▸ Work request A
Set down word for word everything in the records from the line containing "At what (x,y)" down to the end of the records, both ends included. Leave the pictures out.

▸ Page excerpt
The Amazing Spider-Man 2: The Dangers of World-Building

The Amazing Spider-Man 2 changes gears by becoming an advertisement for a shared universe. Should we care?

This article contains major spoilers in relation to The Amazing Spider-Man 2. You have been warned.

Chances are if you are like any proud, card-carrying geek, then you spent this past weekend watching, digesting…and arguing over Marc Webb’s The Amazing Spider-Man 2. A movie two years in the making, the picture tried to give fans everything they seemed to want out of the first film: bigger battles, more jokes, brighter colors, and iconic comic book moments entirely separate from the web-slinger’s hallowed origin story (and a previous movie incarnation of 10 years ago). It also is intended to be Sony’s kickoff into bigger and better things with a shared universe in which all of Spidey’s rogue gallery and supporting cast have the potential to earn their own franchise treatment, interlocking into something as amazing as that other Marvel Cinematic Universe that doesn’t rely on nominal adjectives.

Collected data
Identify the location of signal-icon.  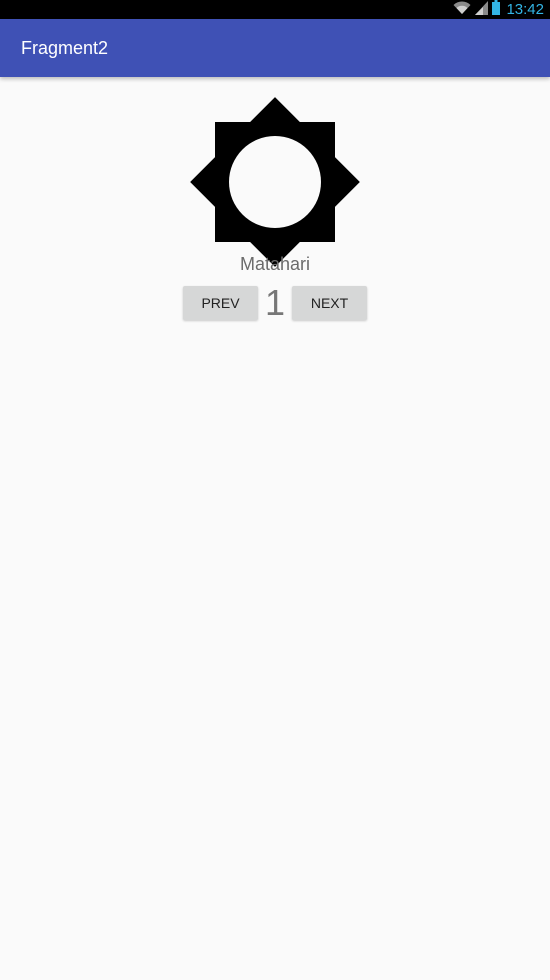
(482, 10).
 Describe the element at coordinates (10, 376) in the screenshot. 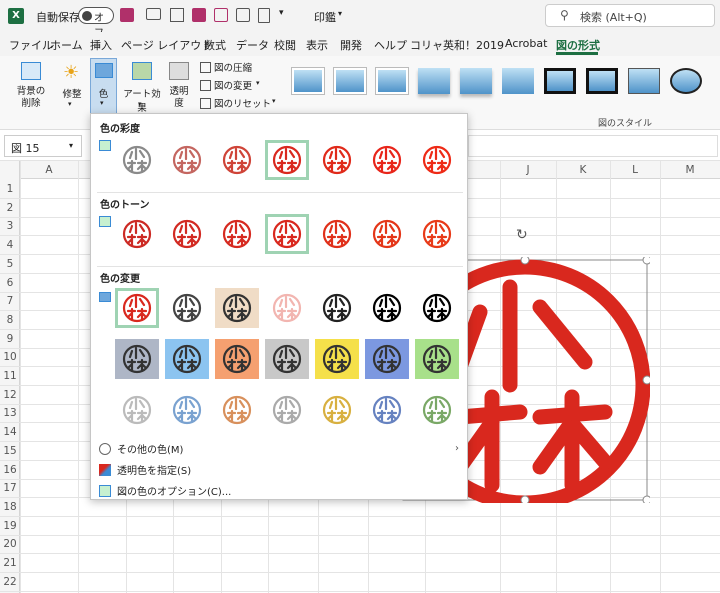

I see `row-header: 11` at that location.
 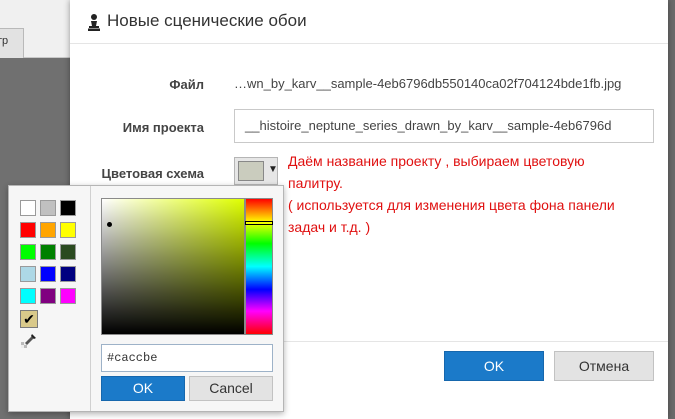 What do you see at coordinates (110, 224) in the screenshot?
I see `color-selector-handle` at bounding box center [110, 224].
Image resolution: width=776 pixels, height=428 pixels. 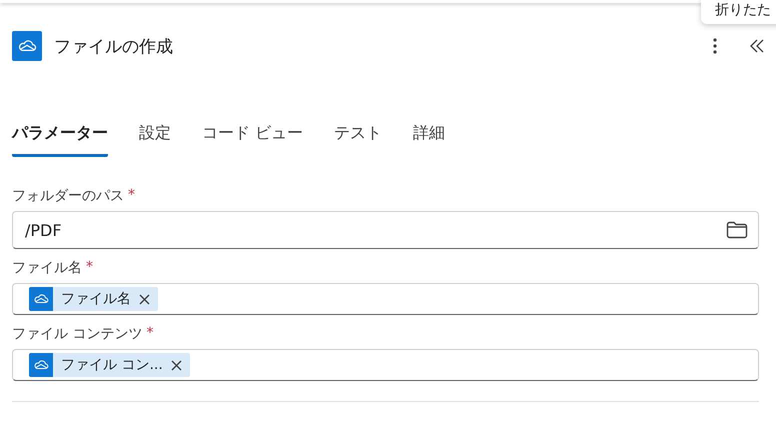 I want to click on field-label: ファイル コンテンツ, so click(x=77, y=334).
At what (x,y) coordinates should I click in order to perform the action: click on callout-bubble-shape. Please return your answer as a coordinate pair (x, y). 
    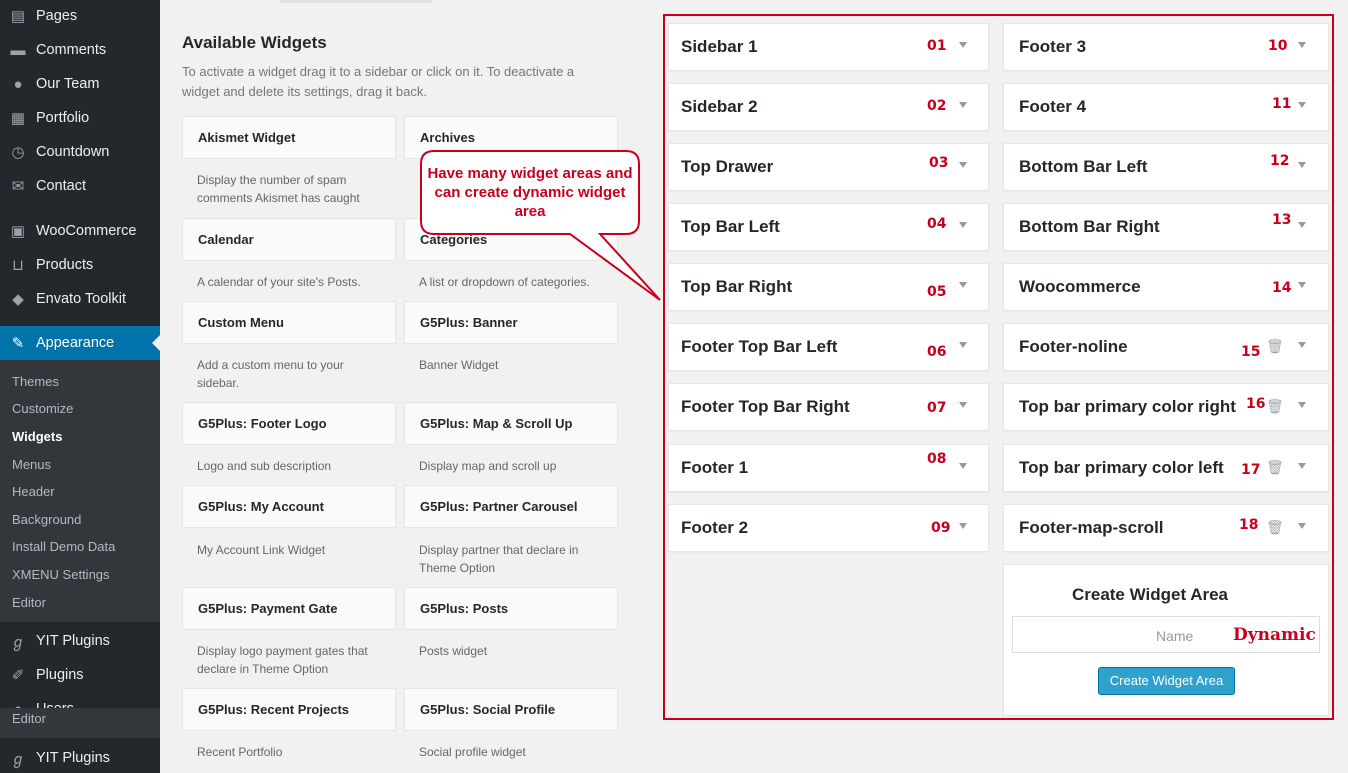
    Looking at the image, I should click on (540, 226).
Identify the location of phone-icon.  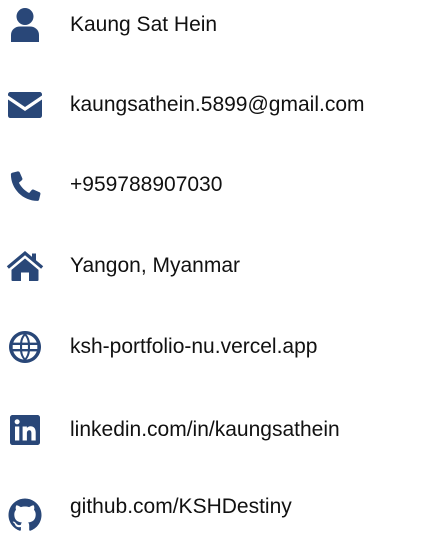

▸ Work request B
Extract the entire Amazing Spider-Man 2 article word for word.

▸ Written solution A
At what (x,y) coordinates should I click in order to perform the action: click on callout-bubble-shape. Please return your answer as a coordinate pair (x, y). 
    Looking at the image, I should click on (540, 226).
Identify the location of phone-icon.  

▸ Written solution B
The Amazing Spider-Man 2: The Dangers of World-Building

The Amazing Spider-Man 2 changes gears by becoming an advertisement for a shared universe. Should we care?

This article contains major spoilers in relation to The Amazing Spider-Man 2. You have been warned.

Chances are if you are like any proud, card-carrying geek, then you spent this past weekend watching, digesting…and arguing over Marc Webb’s The Amazing Spider-Man 2. A movie two years in the making, the picture tried to give fans everything they seemed to want out of the first film: bigger battles, more jokes, brighter colors, and iconic comic book moments entirely separate from the web-slinger’s hallowed origin story (and a previous movie incarnation of 10 years ago). It also is intended to be Sony’s kickoff into bigger and better things with a shared universe in which all of Spidey’s rogue gallery and supporting cast have the potential to earn their own franchise treatment, interlocking into something as amazing as that other Marvel Cinematic Universe that doesn’t rely on nominal adjectives.